Challenge :: Retype the rows below word for word, starting at the line that contains "You are a computer-use" and ending at the end of the rows, with both ends included. Leave the pictures out of your copy.

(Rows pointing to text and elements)
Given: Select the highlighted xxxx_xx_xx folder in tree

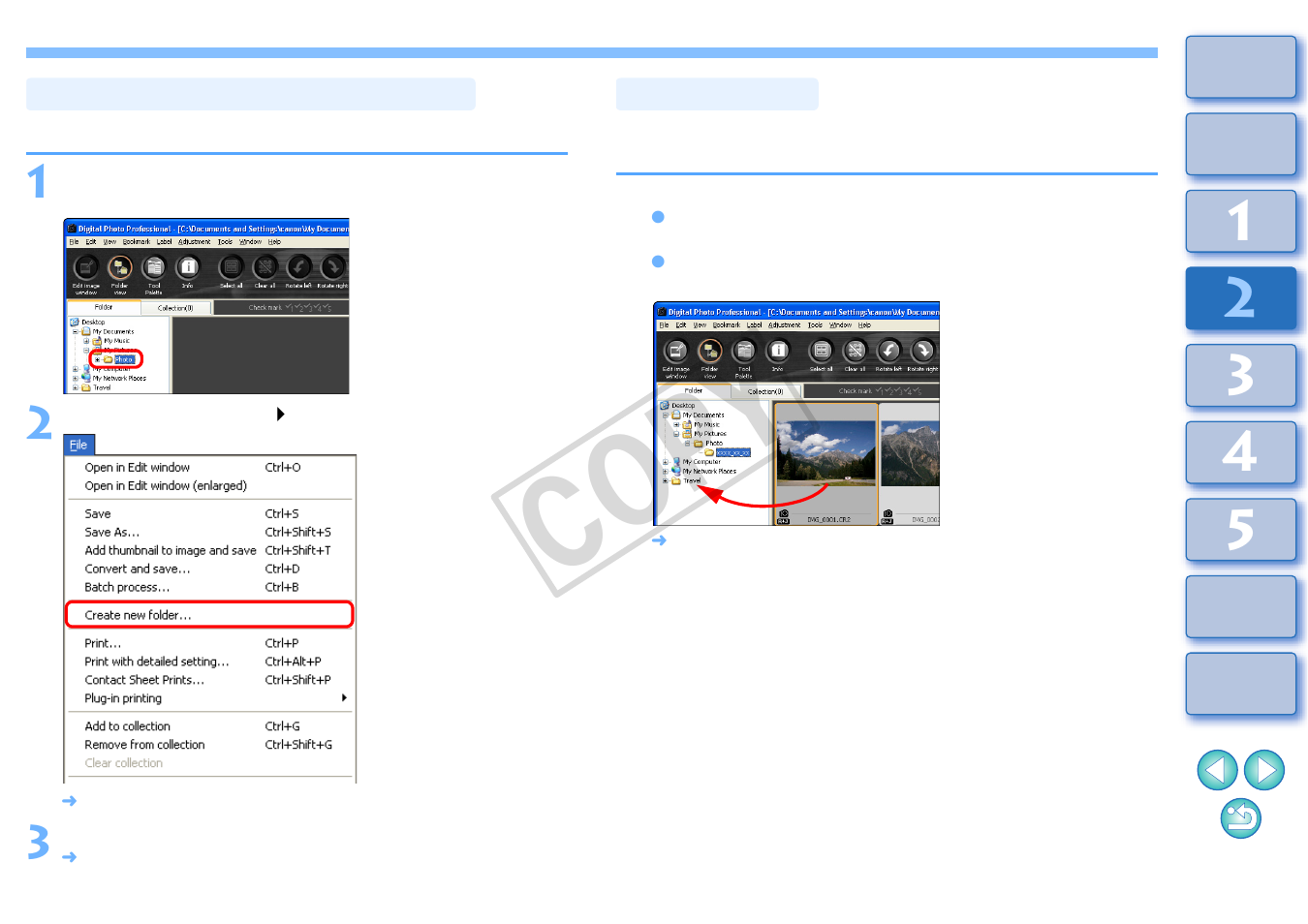Looking at the screenshot, I should [732, 452].
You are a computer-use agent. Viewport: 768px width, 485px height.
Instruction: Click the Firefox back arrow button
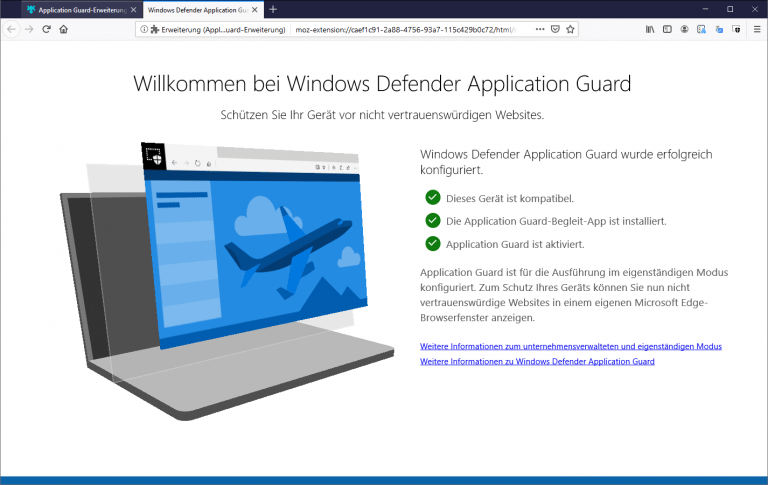pyautogui.click(x=11, y=29)
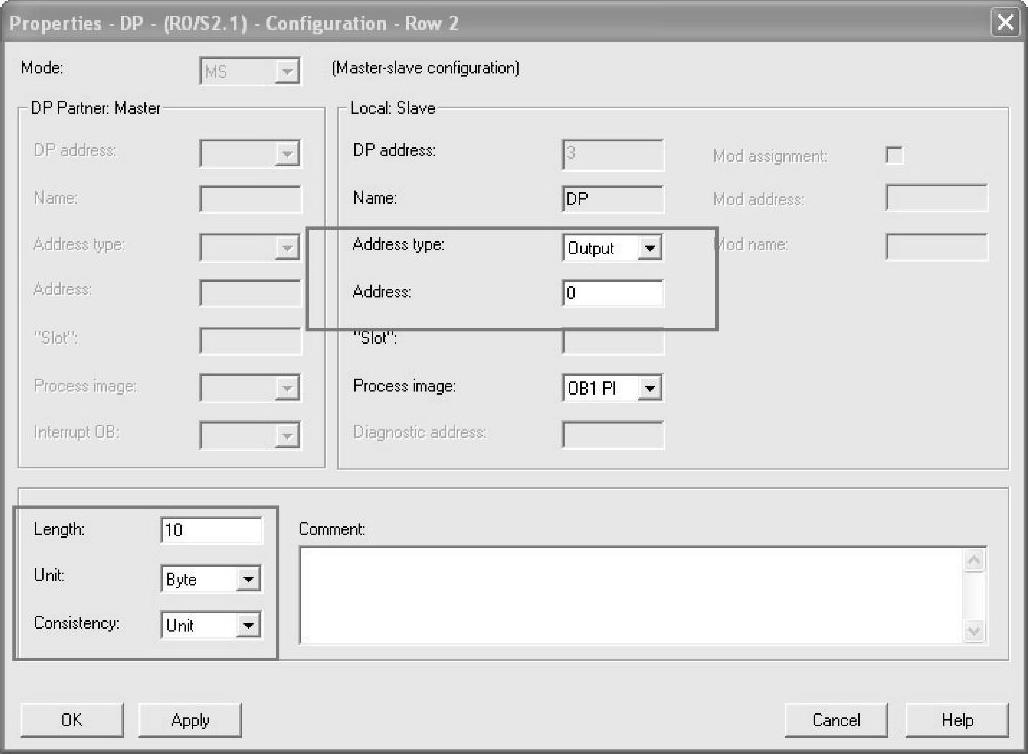Viewport: 1028px width, 754px height.
Task: Click the local DP address field
Action: point(612,153)
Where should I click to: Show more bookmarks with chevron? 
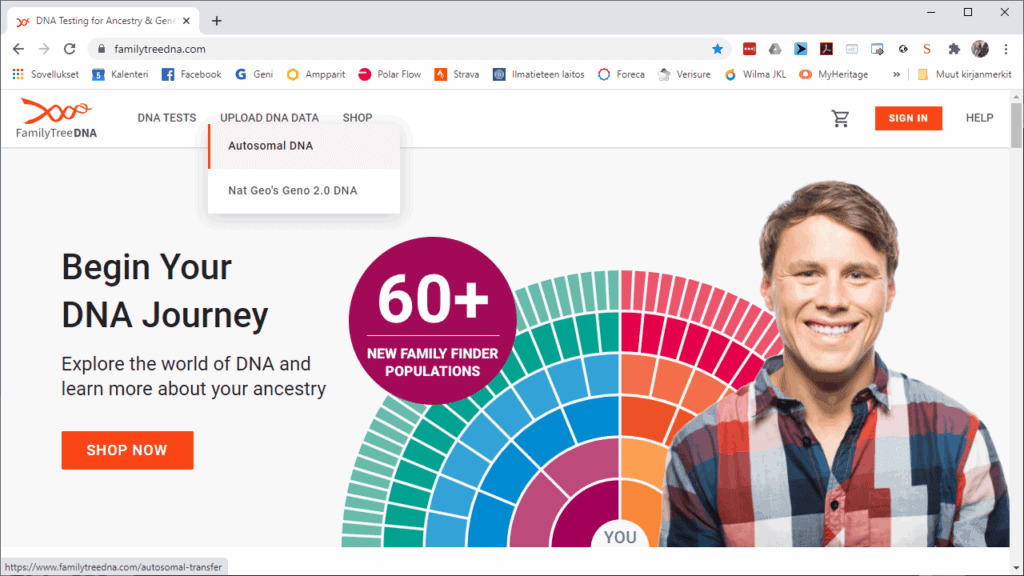pos(897,74)
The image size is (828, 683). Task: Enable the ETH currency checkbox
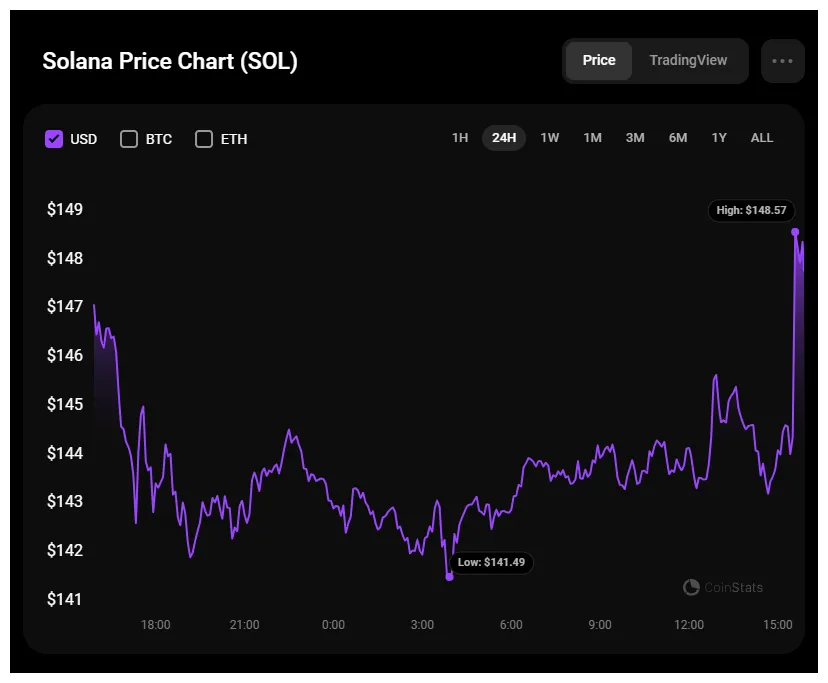204,139
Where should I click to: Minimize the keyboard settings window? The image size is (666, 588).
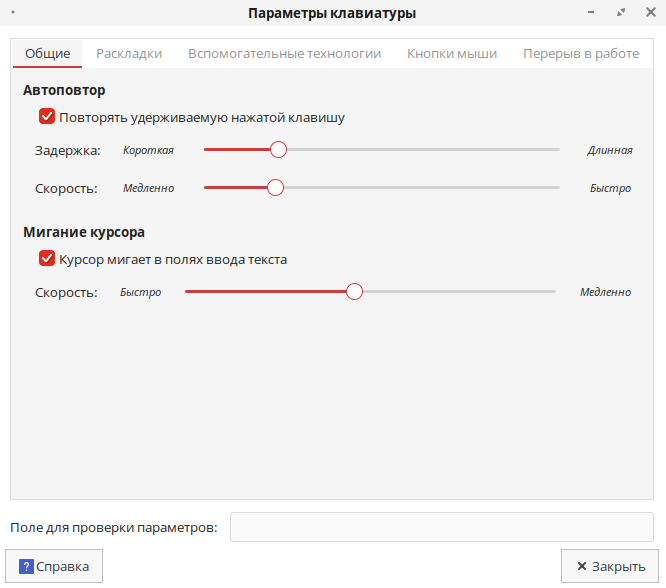[593, 13]
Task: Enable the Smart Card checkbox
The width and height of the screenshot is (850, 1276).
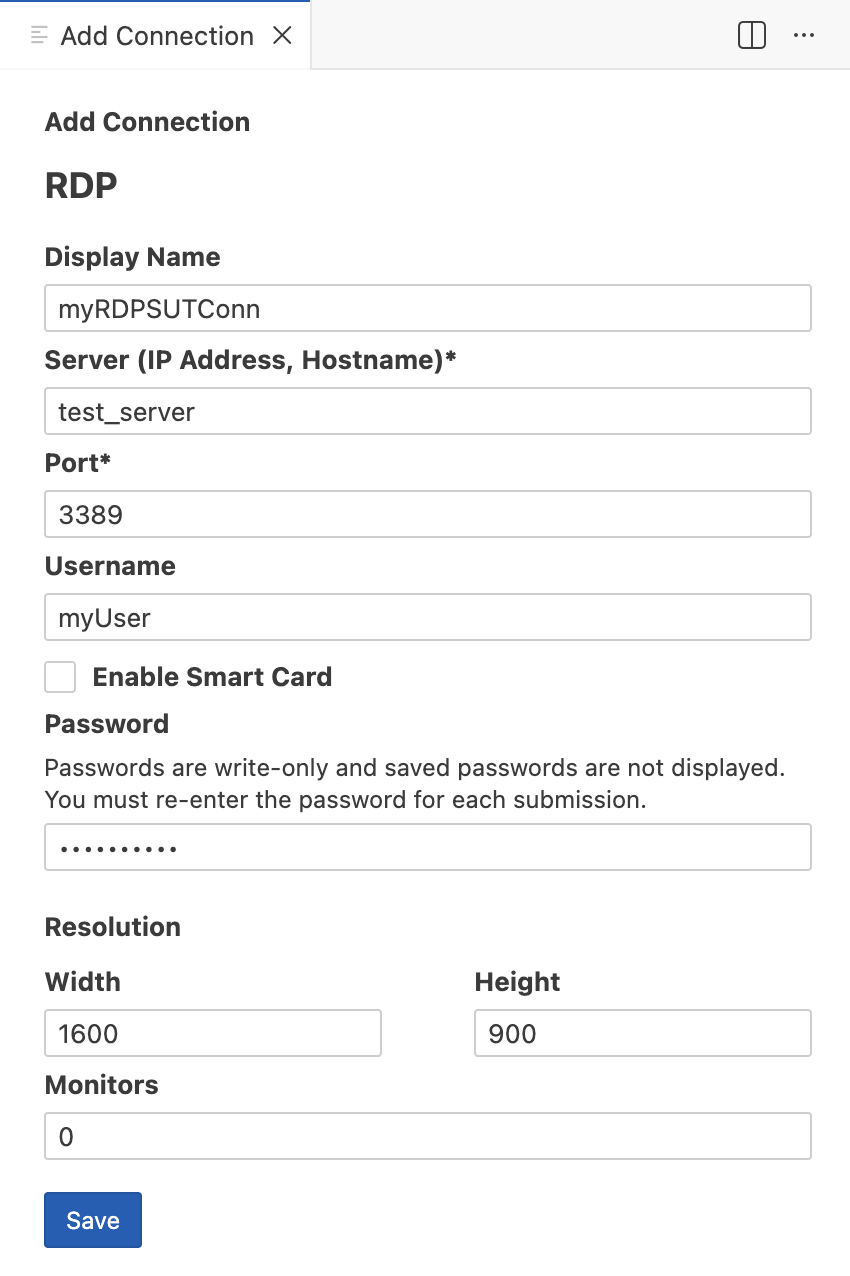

Complete response ::
You are a computer-use agent. Viewport: 768px width, 485px height.
Instruction: Click the Firefox back arrow button
pyautogui.click(x=11, y=29)
Viewport: 1028px width, 754px height.
Task: Click the local DP address field
Action: point(612,153)
Where should I click to: Show more bookmarks with chevron? 
pos(897,74)
The image size is (828, 683). Task: Enable the ETH currency checkbox
204,139
Where should I click to: Minimize the keyboard settings window? The image size is (666, 588).
[593, 13]
Task: Enable the Smart Card checkbox
The width and height of the screenshot is (850, 1276).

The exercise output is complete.